I have a bad habit of getting really wrapped up in getting things done. I want each class to go smoothly,  to end in a perfect spot. I like structure. I like routine. I like having a plan and sticking with it. These are all practices that have made me a successful, fully functioning adult. However, ALL of these things are nearly impossible to accomplish when you are really trying to get kids to learn. Teaching is sloppy. It's inconsistent and different every day. Although I'm never usually at the point where I'm externally upset or out of control in front of students, I often experience an internal feeling of chaos. As the school year starts off, I want to practice calm clarity. I want to meditate on the fact that things don't always go as planned, and that's OK. 

"Sloppy thinking"... (pg. 27)

I loved this phrase because I think this is something we all practice too frequently. We let our thoughts run wild, without trying to intentionally control or self monitor them. Buddhists refer to the opposite of this as a "well disciplined mind." I think that the difference between stagnation and progress is a well disciplined mind. It is human nature to want to categorize and compartmentalize, but when we do this as teachers we really limit ourselves. The brain automatically files our experiences away, but it is up to us to really neaten up our thoughts, to reflect and re-organize. I do a lot of sloppy thinking because I'm busy and trying to get as much done as possible at once. I am only just starting to realize that for such a long time I have limited myself and my own thinking by operating off of initial impressions and judgements.

"It was fun, wasn't it? And educational!"...(pg.66)  

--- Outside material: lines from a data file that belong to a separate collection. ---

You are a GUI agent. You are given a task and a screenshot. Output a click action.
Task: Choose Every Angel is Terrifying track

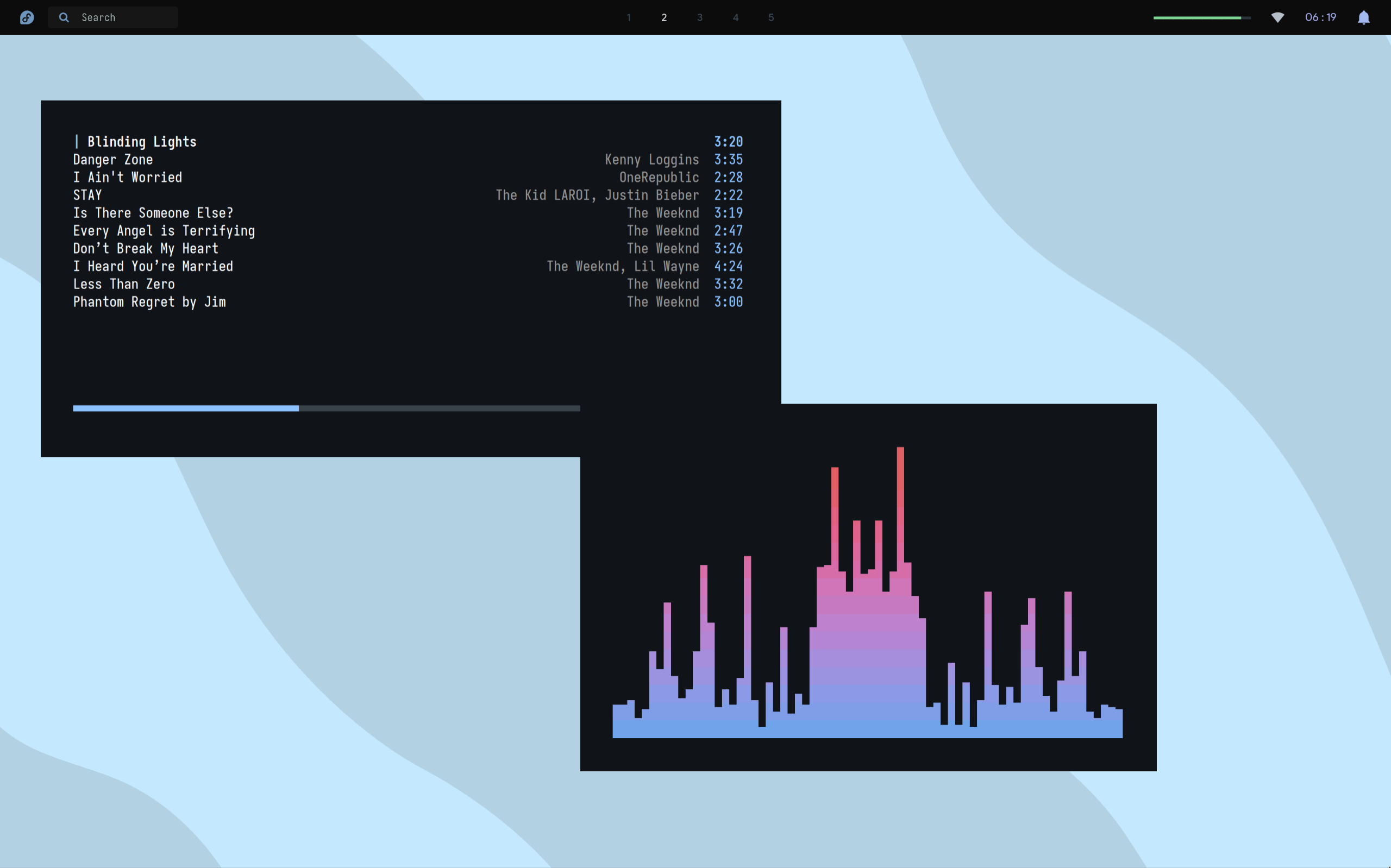tap(164, 231)
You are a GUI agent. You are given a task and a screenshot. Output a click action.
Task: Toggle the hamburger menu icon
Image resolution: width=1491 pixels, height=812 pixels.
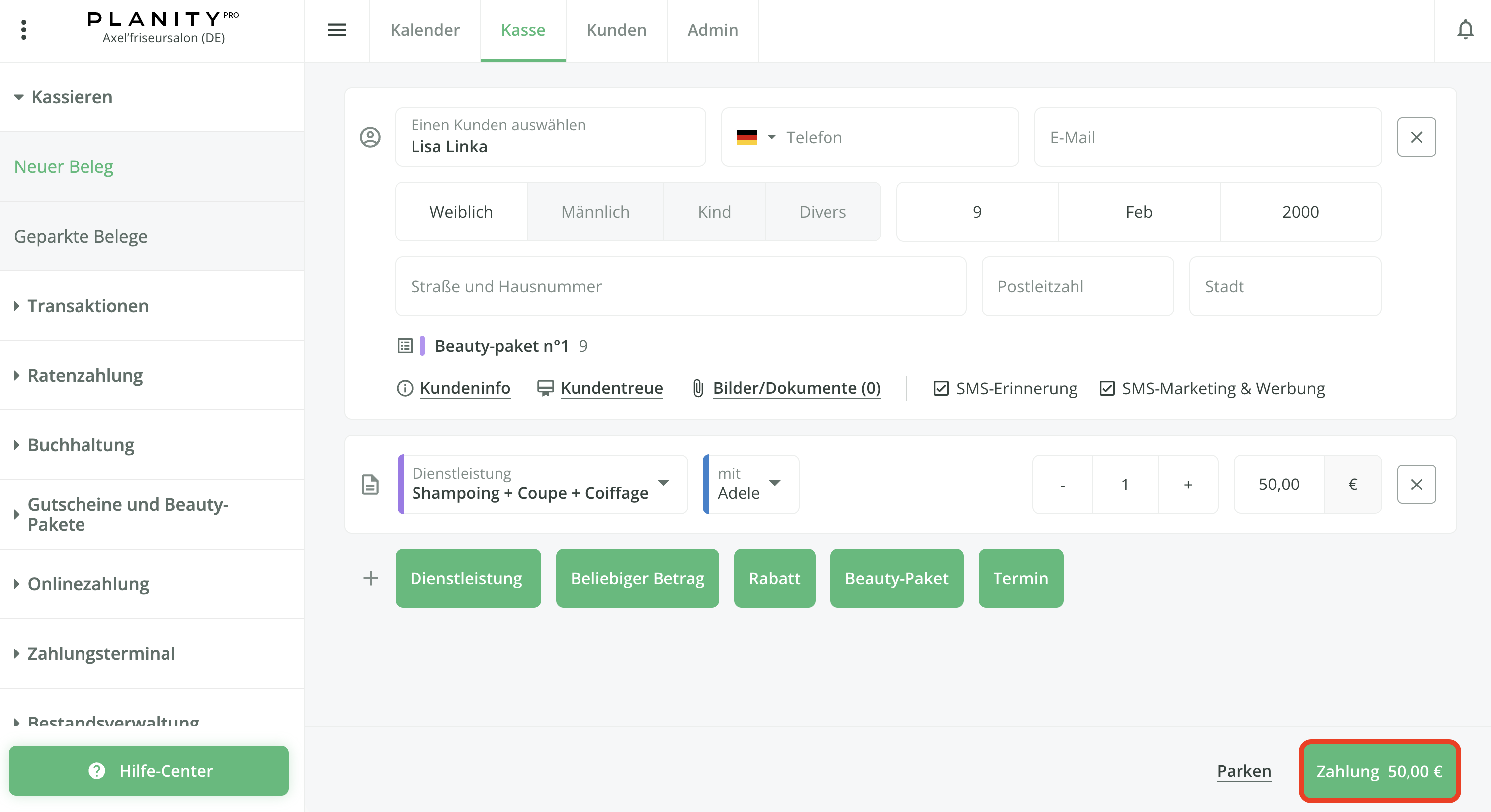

Although there were many other quotes that stood out to me, this is the last one I will discuss. This quote actually annoys me. I really, really want my students to love learning and to love the "fun" activities we do in class. However, there are times when learning isn't fun. I firmly believe that students must have a foundation of knowledge and some basic skill sets, before being able to participate in more in-depth and engaging activities. Does it make sense to organize a debate or write a skit or a play about a topic before doing a little pre-learning? I've always struggled with this. I don't believe that everything in school needs to be fun. Maybe it's just the word fun that annoys me. I think students need to be engaged and active. I think that students need to feel accepted and feel that they are a part of something. I just don't think that our goal as educators should be to constantly make things fun.